You need to have realistic expectations. If you expect Star Trek like perfection you will be disappointed. If you compare it to an imperfect keyboard, you'll probably be happy. The most important recommendation, however, is to get a very powerful computer with a ton of memory and a massive hard drive. It is a resource hog. If you try to run it on a slow machine you will be bitterly disappointed.

Also, you lose all privacy. If you are writing a violent thriller, or spicy romance, you might prefer being able to silently key in your words. ;)
 
Aardvark,
I had experience of two sorts a few years ago, and I'll offer one important suggestion.

First, I knew a woman engineer at the office who used either that or Dragon Naturally Speaking all the time for composition of reports. Her reason was to avoid worsening her carpal tunnel condition so she really had no choice. She felt it worked fine for her purposes once she got it trained and got used to the special spoken commands for inserting punctuation marks, paragraphs breaks, stc. And, very important, after learning to speak consistently in the measured, even voice with which she had trained it. She remarked that if she had a slight cold, for example, the recognition went way down. On the other hand, she also had a slight lisp and she was impressed that the machine was able to deal with that. And she also remarked that using the software moved the physical stress from her wrist to her vocal cords. The somewhat unnatural way of speaking stressed her throat and she had to take breaks after every hour to two hours or so of continual speaking.

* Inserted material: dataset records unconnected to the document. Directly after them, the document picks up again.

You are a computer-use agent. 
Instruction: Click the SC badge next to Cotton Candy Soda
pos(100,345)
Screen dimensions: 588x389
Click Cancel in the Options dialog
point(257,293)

Second, I picked up either Viva Voce or Naturally Speaking for my home computer to try it out and learn something about voice recognition, geek that I am. My computer was on the slow and small side for the software, but I got it to work and trained it to a certain degree. It would work fairly well with noticeable time delays because of the slowness of my computer. So if you do get the software make sure you have lots of speed and available memory, the more the better. The box will tell you how much, but I suspect even more is better. Of course mine was not a fair test, but I learned what is probably obvious, that correction of typos brings overall speed way down, so training and proper speaking to produce excellent recognition performance are what is required for an overall pleasant experience using the software.

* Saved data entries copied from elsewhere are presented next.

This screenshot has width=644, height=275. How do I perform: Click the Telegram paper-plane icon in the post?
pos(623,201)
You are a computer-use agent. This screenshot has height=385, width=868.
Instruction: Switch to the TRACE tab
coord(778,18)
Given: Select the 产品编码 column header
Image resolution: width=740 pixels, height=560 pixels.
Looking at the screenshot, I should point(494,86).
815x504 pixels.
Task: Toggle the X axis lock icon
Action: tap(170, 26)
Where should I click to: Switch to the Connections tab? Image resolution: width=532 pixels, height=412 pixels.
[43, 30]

However, both of those sets of experience should be tempered by the realization that recognition technology may have come a long way in the past couple years.

So my strong advice is to seek out someone who actually uses a current version of the software and, if possible, see a demonstration of it, or talk to them about it. It may work much better these days than my descriptions imply. Overall, at the time of my experience it could not be said that it was the same as speaking to the computer in ordinary conversational tones and speech patterns. HAL was not here yet! :)

If anyone here has any more recent experience that would be extremely valuable to hear.

Hope this helps,
Peder
 
P. S.

I see that Doug was speaking while I was typing. :)
And his is obviously current experience.
Peder
 
Thank you Doug and Peder for your responses

I don’t think the PC speed will be too much of a problem; I’ve a new Pentium 4 thing with plenty of free memory (so far).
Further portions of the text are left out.